## Exercise set
[a] In the Other Losses passage, what was Josef Stalin afraid of?
[b] Based on the Other Losses passage, answer yes or no to each statement and quote the words that decide it: (i) Churchill feared Germany would attack the British Empire. (ii) The conquering allies lacked military strength compared with Germany. (iii) Charles Burris made the documentary Other Losses.
[c] List every person named in the Other Losses passage.

## Provided passage
━━━

Charles Burris writes on Other Losses, a documentary by James Bacque
Extremely powerful and courageous cinematic effort to correct the flawed and duplicitous Post-WWII historical record concerning Allied (particularly American) governments of the deliberate and calculated horrific treatment of captured German soldiers and non-combatant civilians. Described as “the last dirty secret of World War Two,” this tragic story remains highly inflammatory and subject to criticism by court historians and regime academics. Together with his central role in the Operation Keelhaul forced repatriation of captured Soviet POWs back to the USSR, the place of Dwight David Eisenhower in history will remain disputed and controversial for decades to come.
2:00 to 9:42
The conquering allies were afraid of Germany despite their own overwhelming military strength. Churchill was afraid that Germany spirit would rise again and attack the British Empire. American President Roosevelt was afraid that Germany would rise again and conquer world markets. Soviet Premiere, Josef Stalin, was afraid that German fascism would rise again and destroy communism.

━━━

## Data
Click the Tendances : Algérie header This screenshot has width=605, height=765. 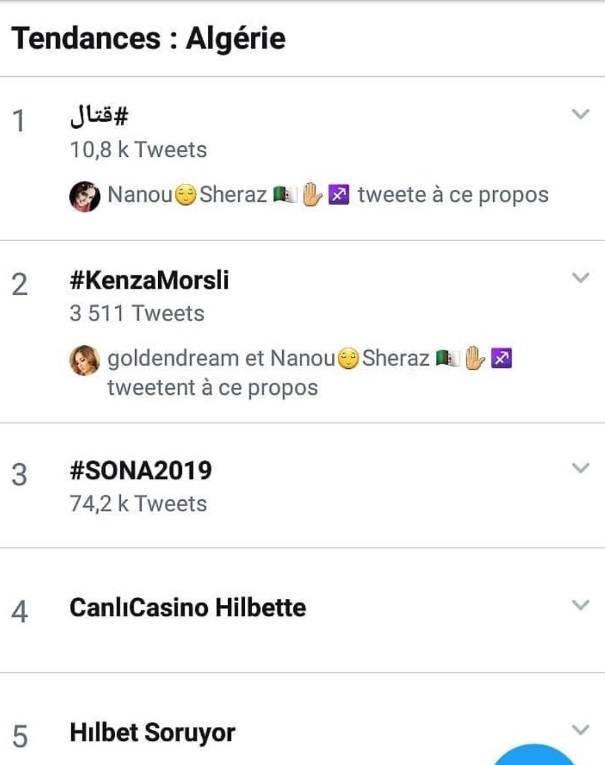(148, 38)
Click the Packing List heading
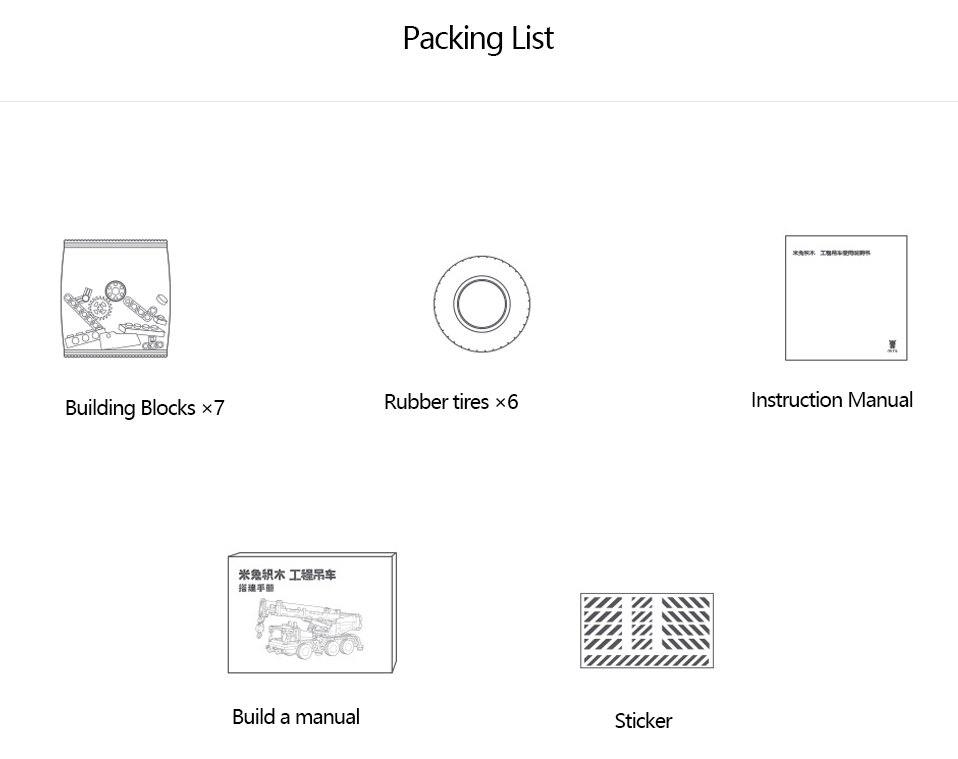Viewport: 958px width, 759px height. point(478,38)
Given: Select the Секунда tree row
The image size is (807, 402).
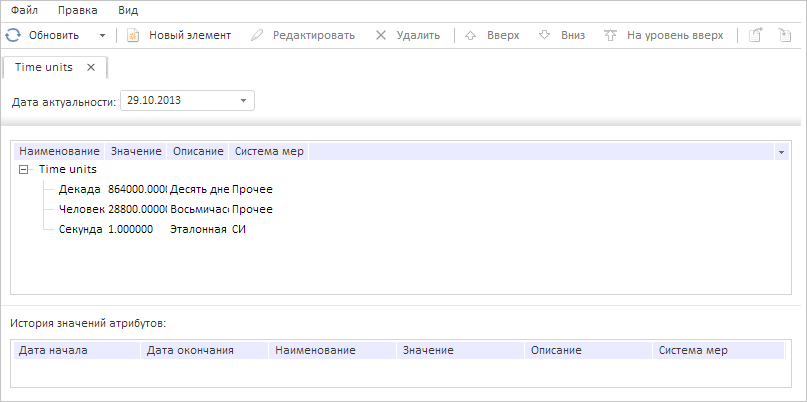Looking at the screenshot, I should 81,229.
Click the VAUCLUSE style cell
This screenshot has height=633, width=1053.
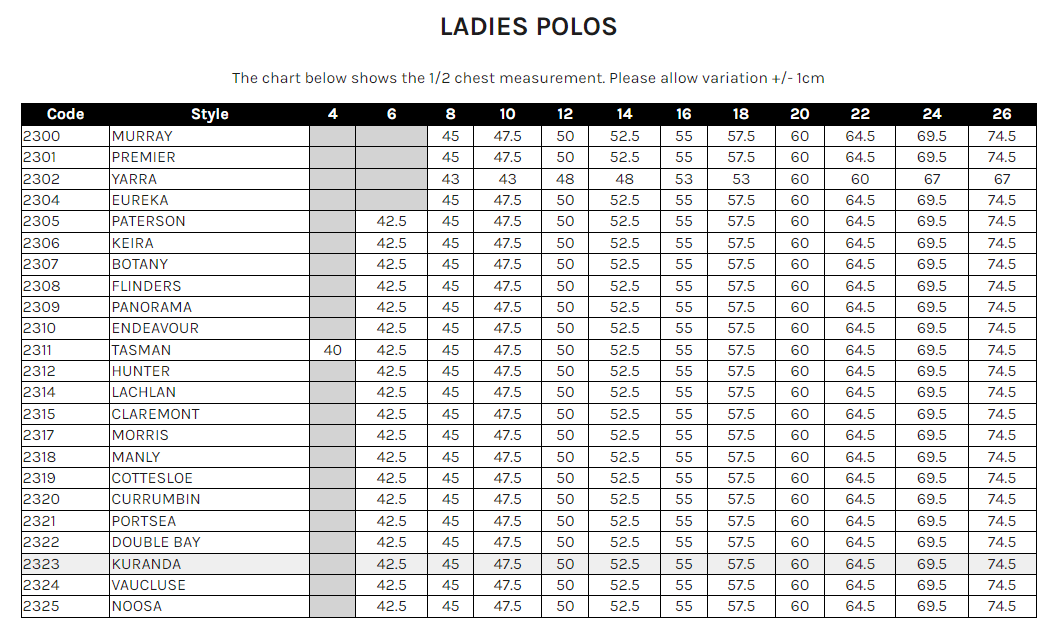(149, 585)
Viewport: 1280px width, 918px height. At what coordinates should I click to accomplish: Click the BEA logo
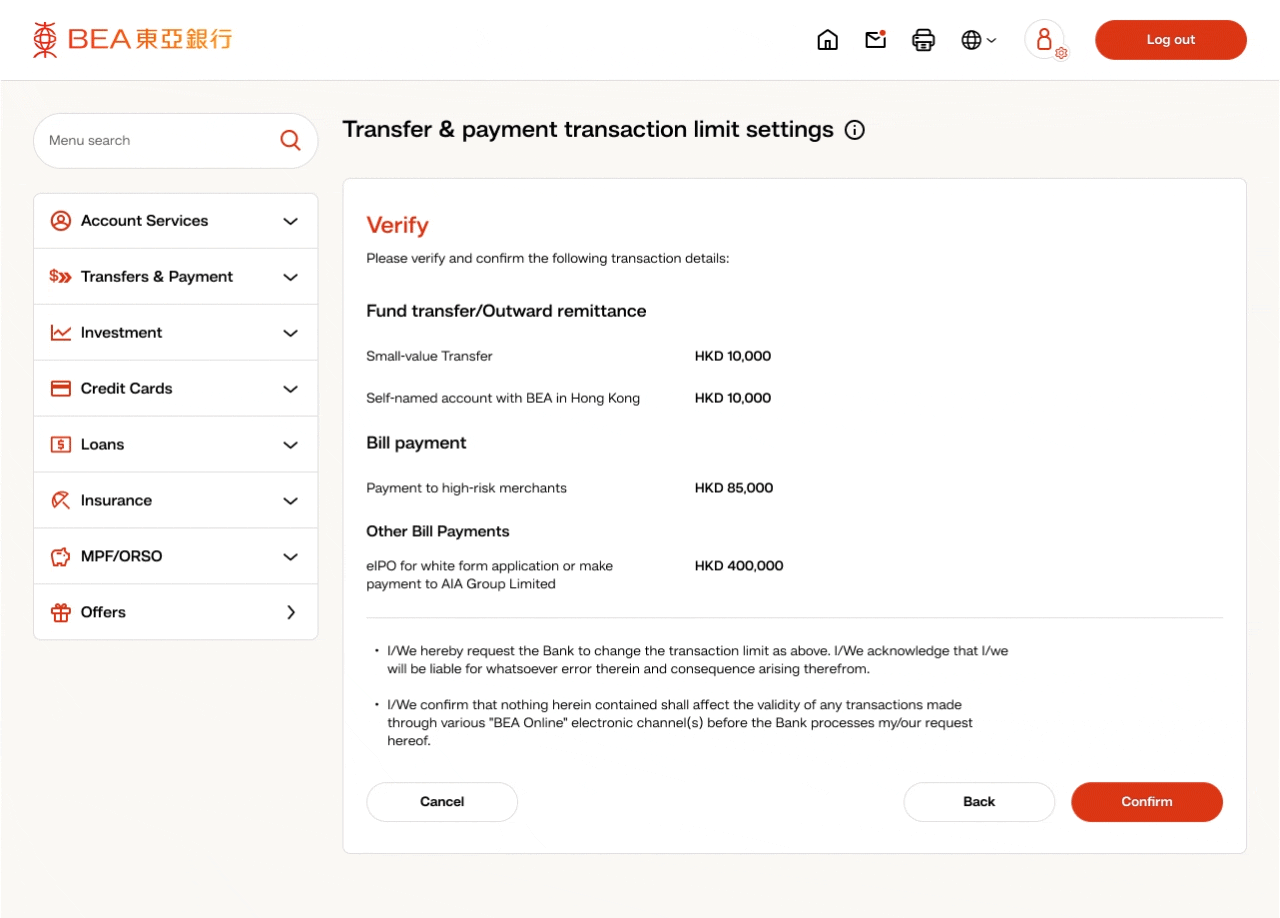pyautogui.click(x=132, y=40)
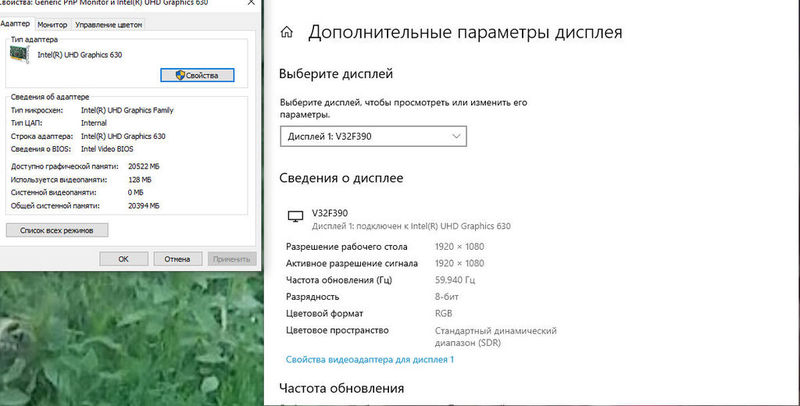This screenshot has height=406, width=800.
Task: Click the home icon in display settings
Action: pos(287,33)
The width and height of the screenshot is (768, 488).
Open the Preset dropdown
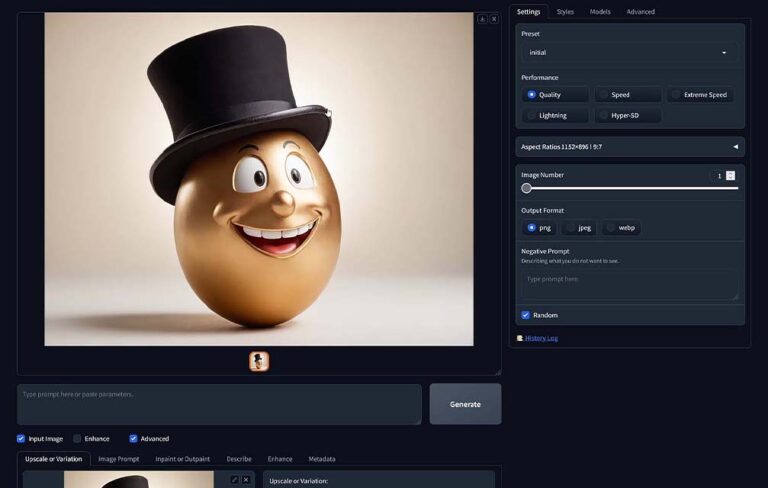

━━━

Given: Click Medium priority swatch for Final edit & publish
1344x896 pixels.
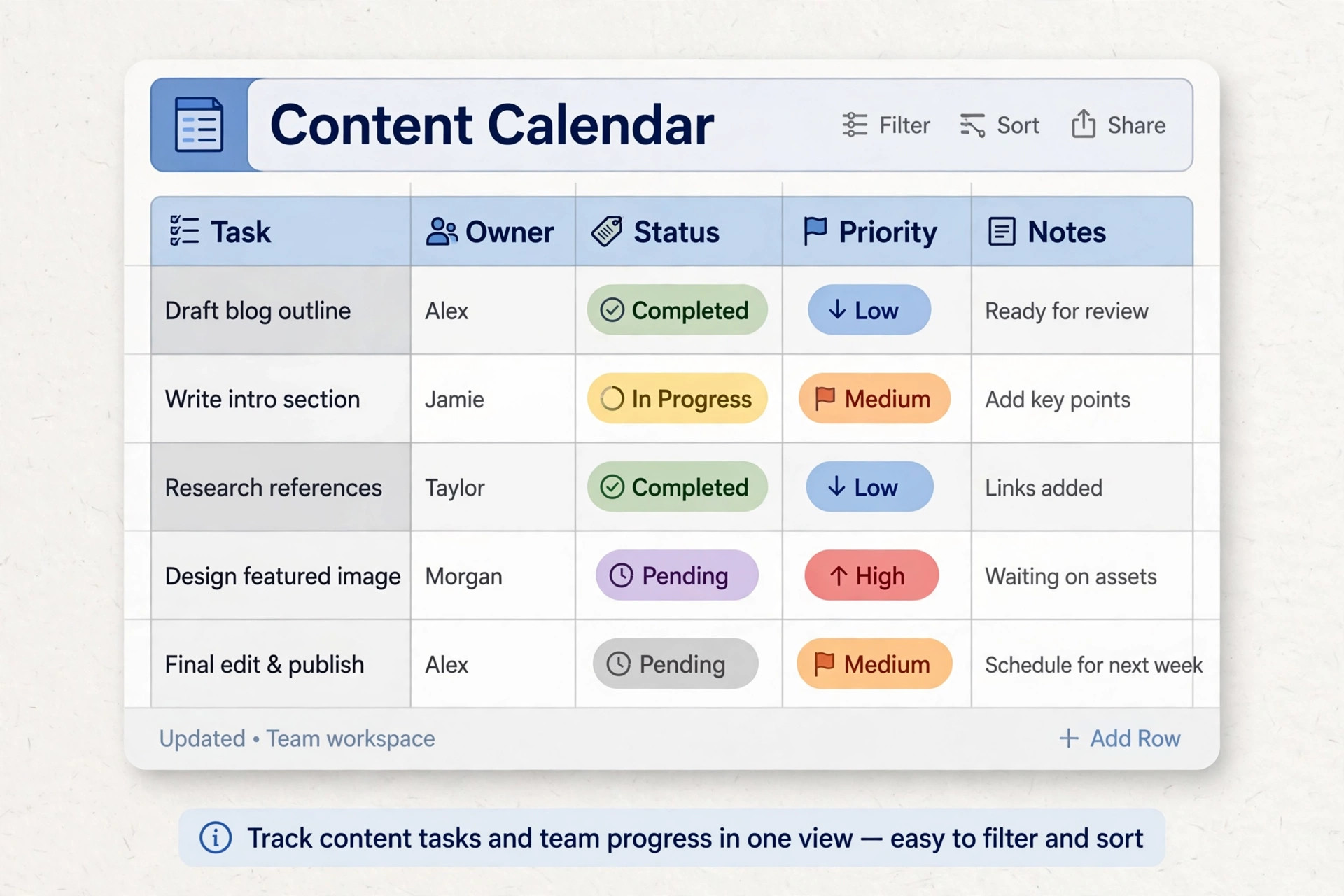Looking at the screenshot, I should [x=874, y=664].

━━━

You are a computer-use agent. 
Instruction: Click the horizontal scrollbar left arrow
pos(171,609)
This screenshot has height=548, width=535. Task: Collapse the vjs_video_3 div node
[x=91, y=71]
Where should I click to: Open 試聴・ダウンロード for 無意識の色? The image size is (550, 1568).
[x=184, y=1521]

━━━

## Responses in order
[a] He was afraid that German fascism would rise again and destroy communism.

[b]
(i) Yes: "Churchill was afraid that Germany spirit would rise again and attack the British Empire."
(ii) No: "The conquering allies were afraid of Germany despite their own overwhelming military strength."
(iii) No: "Other Losses, a documentary by James Bacque"

[c] Charles Burris, James Bacque, Dwight David Eisenhower, Churchill, Roosevelt, Josef Stalin